The first IKEA store in Croatia opened in the capital city of Zagreb on 21 August 2014. The store now has 335 IKEA co-workers, 99% of whom had never worked in an IKEA store before. Building a large team from the ground up was a lengthy but rewarding process. “We needed to invest in education and values-based recruitment in order to equip co-workers with the tools needed to succeed. IKEA know-how can be taught. Values cannot,” says Georg Platzer, Store Manager, IKEA Zagreb.
The Human Resource team for IKEA Zagreb saw value in recruiting locally and building up the confidence of local people by providing jobs. And they were not short of candidates with 30,000 applications for the 335 available positions.

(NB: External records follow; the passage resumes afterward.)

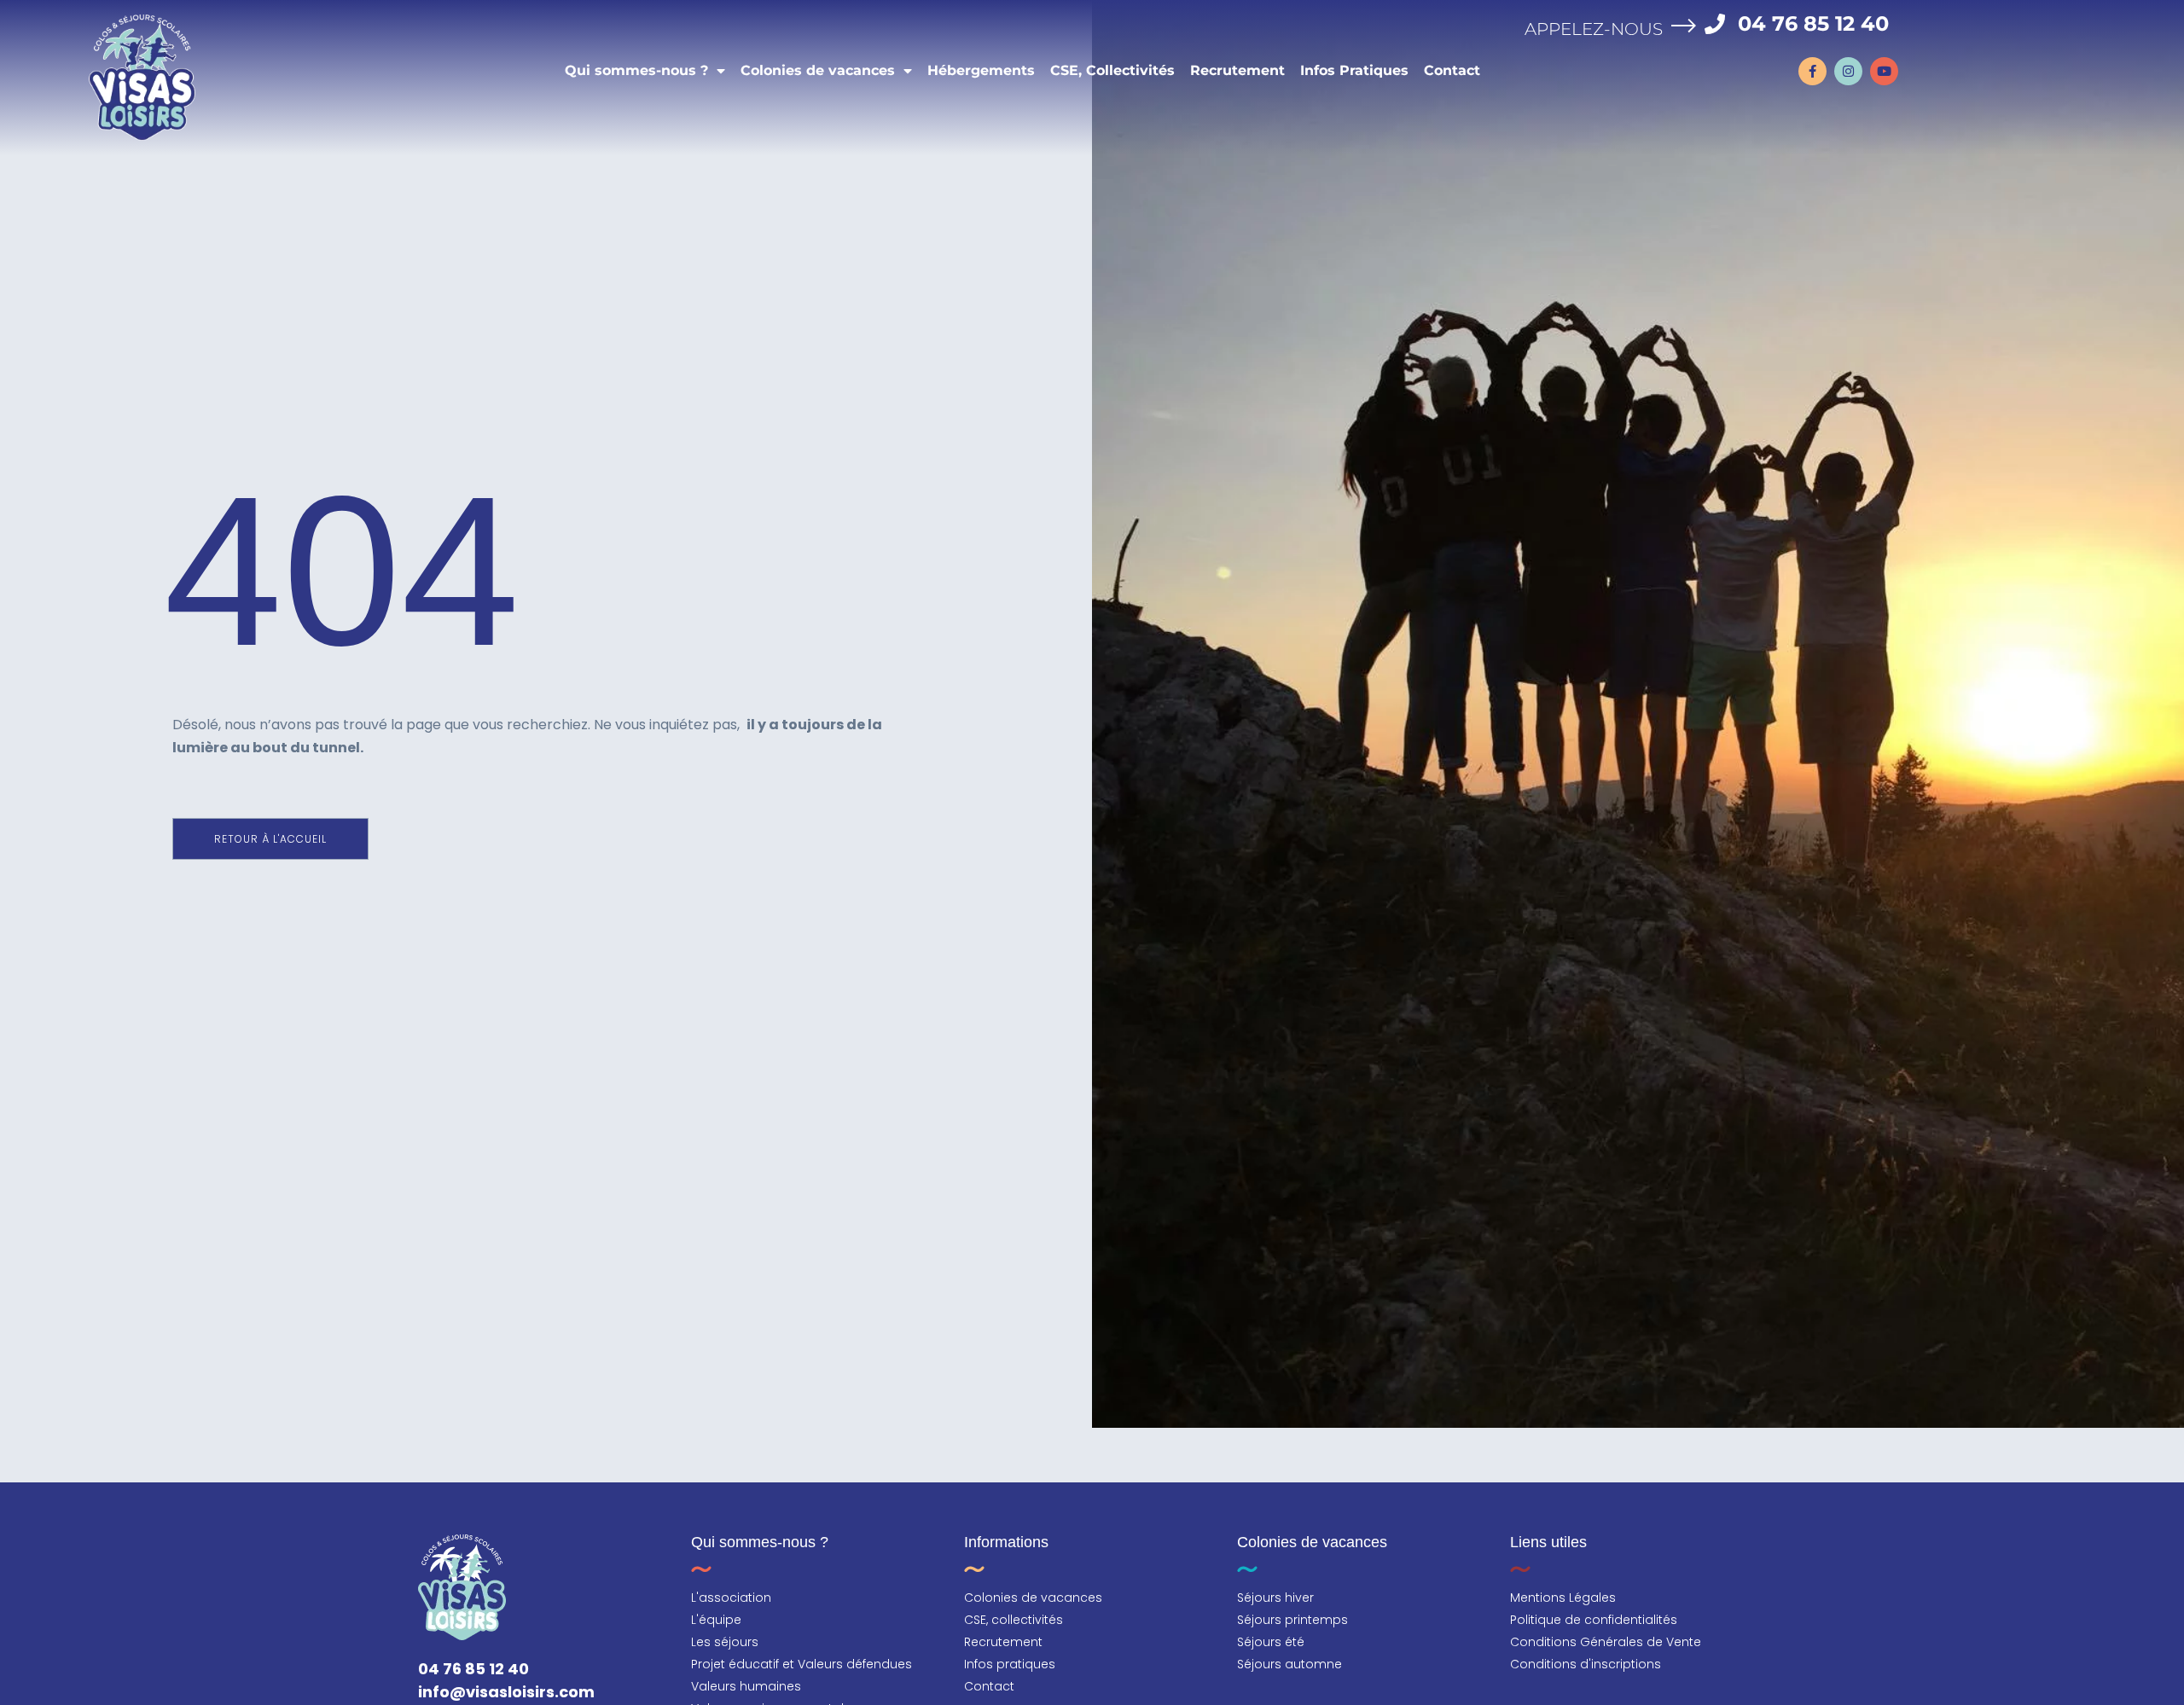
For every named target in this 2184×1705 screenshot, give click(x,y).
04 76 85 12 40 (1813, 23)
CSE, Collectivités (1112, 70)
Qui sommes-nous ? (636, 70)
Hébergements (981, 70)
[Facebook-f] (1812, 71)
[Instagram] (1848, 71)
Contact (1452, 70)
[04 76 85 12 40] (1715, 24)
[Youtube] (1884, 71)
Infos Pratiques (1354, 70)
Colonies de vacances (818, 70)
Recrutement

Ana Jospović, Human Resources Manager, IKEA Zagreb explains the process of finding the right people for the roles, “We needed a recruitment process that would help us discover candidates who were genuinely interested and excited by the way we work and our values. So we developed an online questionnaire, as well as discussion groups and interviews so we could really get to know people and whether they were a good fit. Then we looked at our different departments and how potential co-workers would add value to each area and work together to solve problems.”
Once selected, new IKEA Zagreb colleagues were given the same type of values training as IKEA co-workers experience all over the world – connecting the dots between the IKEA Concept, values and brand. Ana and the HR team found that new co-workers in the Zagreb store were very receptive. “Many of our new colleagues had been working in quite different organisational climates. The IKEA way of working was embraced with great enthusiasm and slight disbelief that a company exists in our region with these kinds of values.”
Nikola (Nick) Vidak, IKEA Food Manager, IKEA Zagreb talks about his experience of being a first time IKEA co-worker, and the benefits that a fresh perspective can bring. “Some people might be surprised by the fact that very few of us have never worked in an IKEA store before. But I see the positive side of not being burdened with a lot of IKEA experience. It helps us to challenge each other and do things differently.”
And what recruitment advice would Ana give to other IKEA organisations in new markets? “Plan in detail in order to deliver quality recruitment on time, and find your co-workers locally. Then set aside a good amount of time and resources for co-worker development and training prior to the store opening.”